We rode in silence mostly. Nicki was sleeping. Jim, I could see, was staring gloomily down into the truck. Meredith—I stole a glance at Meredith now and then and she was leaning back against the side of the truck bed, gazing up at the stars. She looked as if her mind was far, far away. I wanted to ask her what she was thinking, but I wasn’t really sure I wanted to know the answer.
So I sat quietly too and thought about all the things that had happened. I thought about the stuff Palmer had said last night. About how the government were bad guys and the rebels were bad guys too, and no matter who won, the regular people, the natives in their villages, were going to get hurt. The more I thought about it, the sadder it seemed. Costa Verdes was a beautiful country. The people we’d met had mostly been nice people, just like anyone you’d meet back home. The children especially were just like children anywhere. I remembered how excited they were when we came to rebuild their school and how they’d watch us shyly from a distance and how happy the girls were when Nicki did their hair for them and so on. And no matter who wound up running the country, nothing was going to get better for them. Because everyone was fighting to make them be what they wanted them to be, but no one was fighting for their right to be whomever they chose.
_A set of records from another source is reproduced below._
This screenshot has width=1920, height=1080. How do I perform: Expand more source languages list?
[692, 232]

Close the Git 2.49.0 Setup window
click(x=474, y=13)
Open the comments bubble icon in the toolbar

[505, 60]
I was thinking about that—and then my mind flashed back to the man I had shot. I saw him again, the bullets from my weapon ripping into him as he tried to throw the hand grenade at our escaping van. The imag
e of it made something go sour in my stomach. I found myself wondering about the guy. I wondered if he’d had a family: a wife . . . kids . . . He had a mom and dad somewhere, for sure, just like I did. I wondered if he had really wanted to be standing there, throwing a hand grenade at a group of people he never met, who never did him any harm. I wondered if he would have been different if his government had left him alone to live whatever life he chose . . .
I must have drifted off a bit while I was thinking about it, because the next thing I knew my head sort of jerked up off my chest and when I looked around, it was lighter than it was before. I lifted my eyes to the sky and saw that a faint touch of gray had seeped into the deep pool of blackness up there. There were fewer stars than there were before, and with every second that went by there were fewer still.
Dawn was coming.
And, as it did, the helicopters came as well.
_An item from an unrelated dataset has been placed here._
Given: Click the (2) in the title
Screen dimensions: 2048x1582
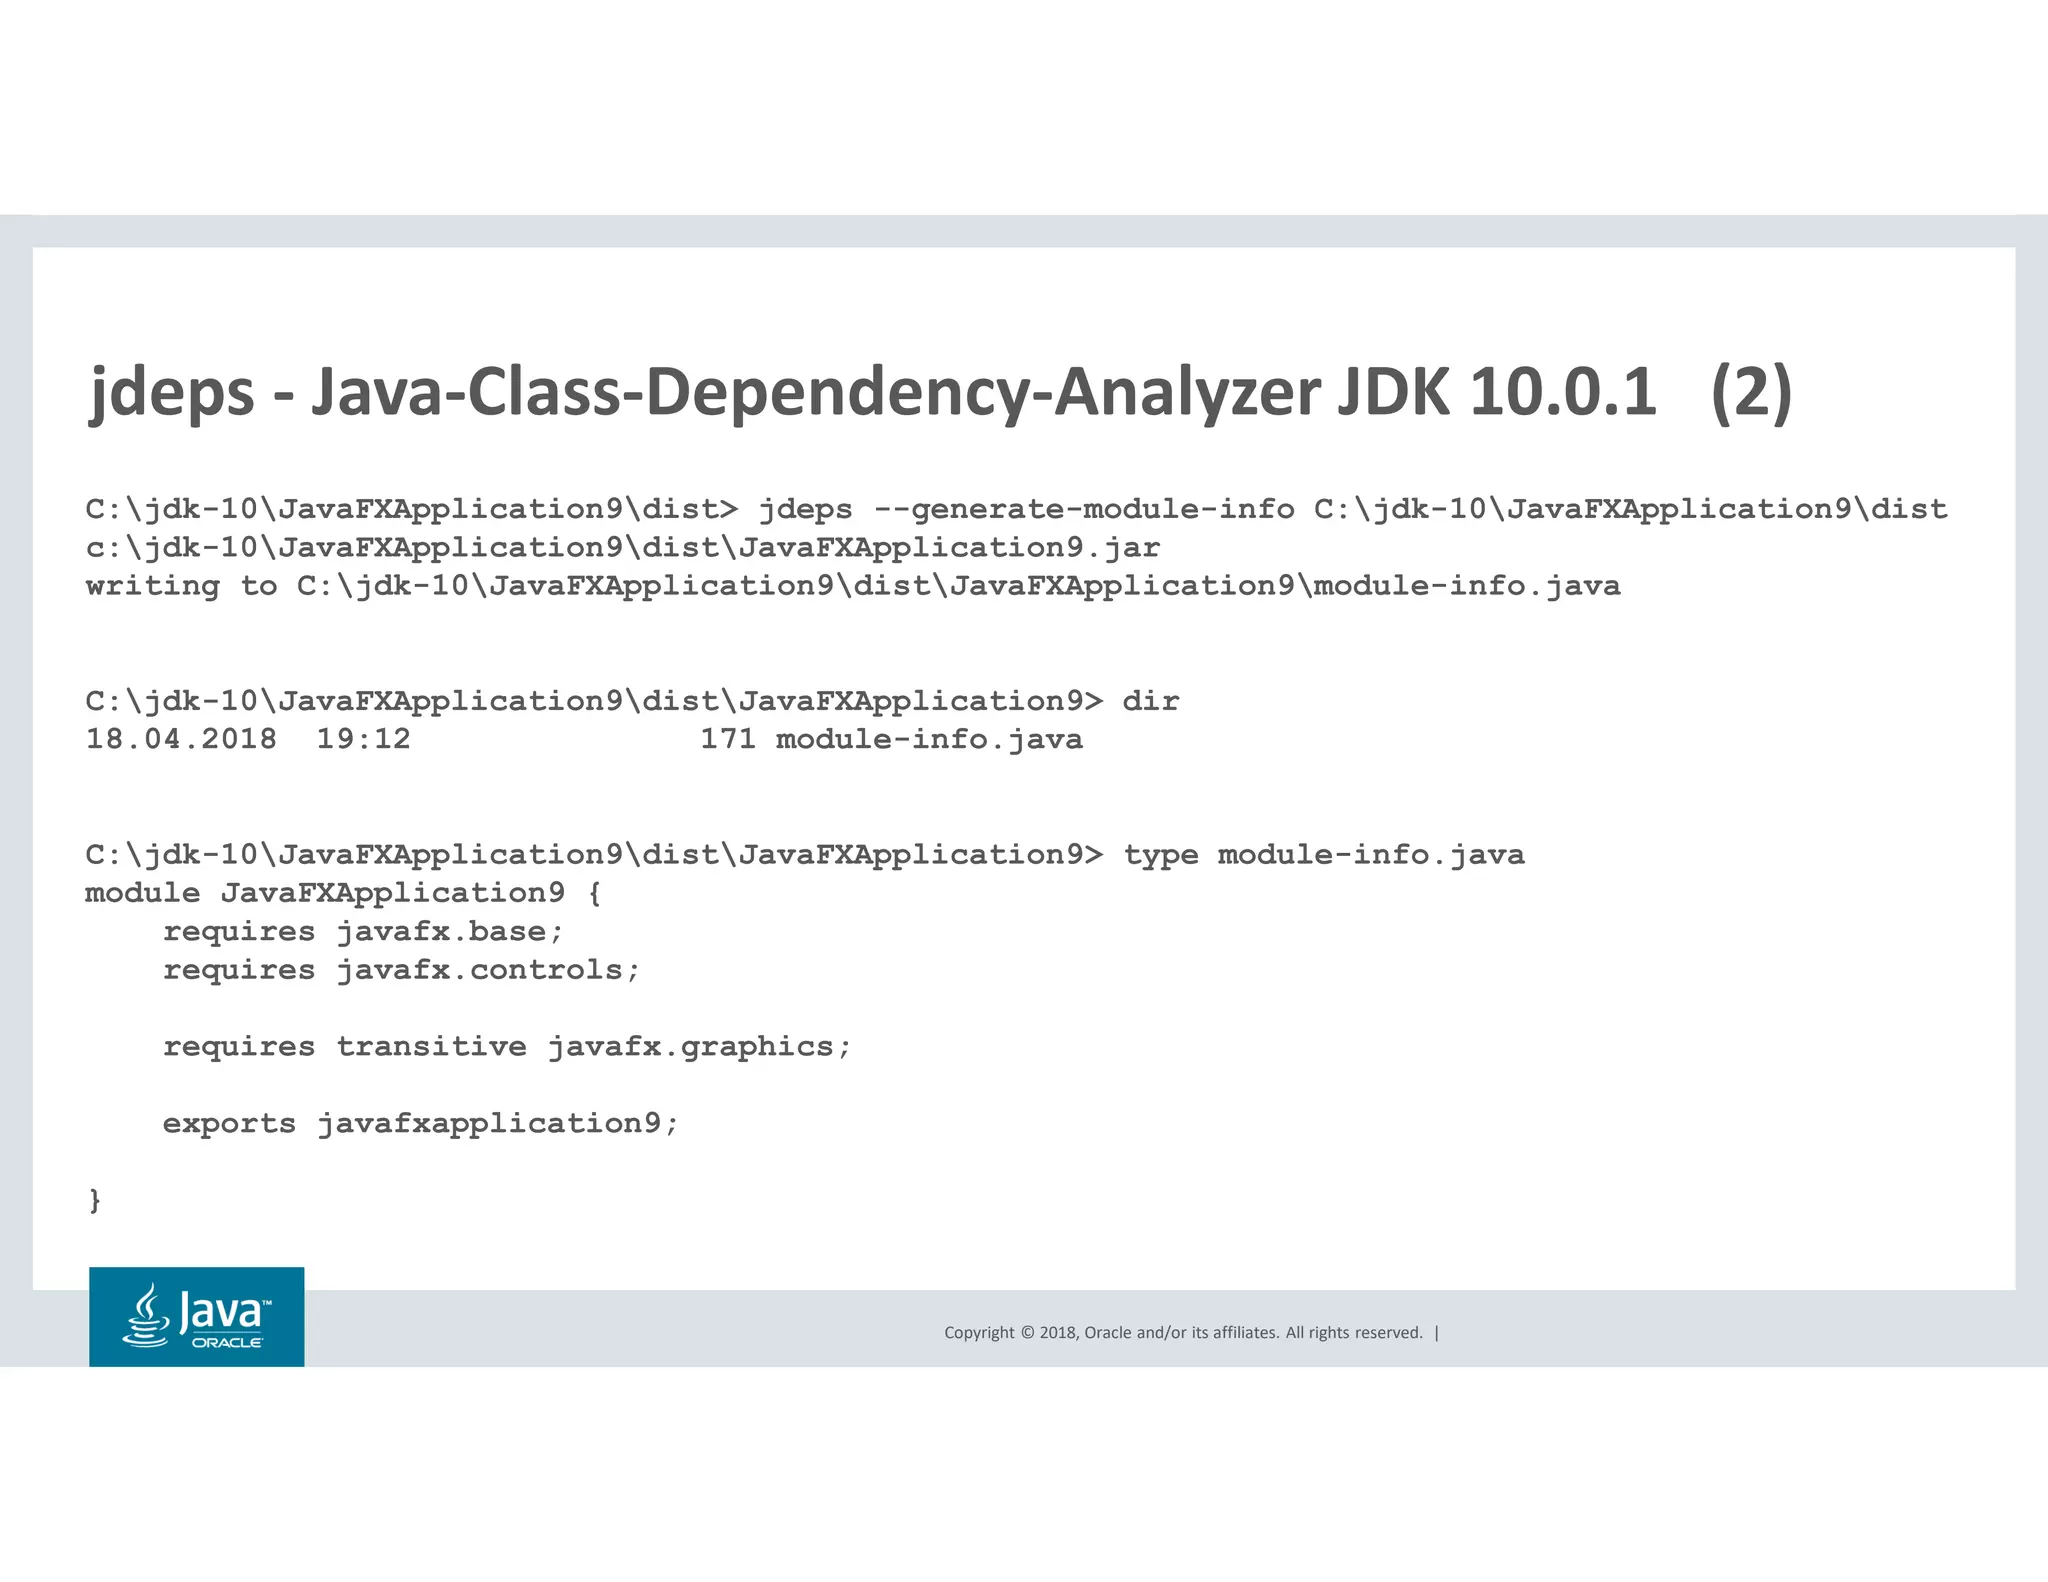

There were two of them. I heard the beat of their rotors first, and when I looked around I saw one and then the other come swiftly into view over the trees to our right. Black, insect-like shapes against the lightening sky, they got closer and closer, larger and larger, until they swept right over us, pounding the air, the noise deafening. They didn’t pause or hover. They just kept going, the noise fading swiftly as they disappeared over the trees to our left.
Whew, I thought. That was close. But it seemed they hadn’t seen us.
The next thing I knew, the truck—already bouncing hard in the deep ruts of the dirt road—stopped short, jerking me and the others forward toward the cab, then flinging us back to the rear of the bed. The truck started moving again right away, but now the sound of voices reached us from inside the cab—Paolo’s and Palmer’s voices, raised in anger.
Meredith and Jim and I exchanged looks. Then we peered forward through the dusty rear window of the pickup’s cab.
We could see Palmer and Paolo in there, Paolo behind the wheel, Palmer sitting to his right in the passenger seat. We could see Palmer gesturing angrily with his hand, his face dark, his voice harsh. And Paolo was shouting back at him, also gesturing with one hand while steering the truck unsteadily with his other. Their voices, muffled by the cab, were still loud enough to reach us where we were sitting.